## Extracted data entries
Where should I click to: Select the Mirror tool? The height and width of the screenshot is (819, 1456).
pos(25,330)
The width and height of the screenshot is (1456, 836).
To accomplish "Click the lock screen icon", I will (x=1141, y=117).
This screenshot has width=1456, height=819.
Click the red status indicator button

## Task prompt
Output all preceding records character for character.

## Expected answer
Where should I click to: Select the Mirror tool? The height and width of the screenshot is (819, 1456).
pos(25,330)
The width and height of the screenshot is (1456, 836).
To accomplish "Click the lock screen icon", I will (x=1141, y=117).
This screenshot has width=1456, height=819.
Click the red status indicator button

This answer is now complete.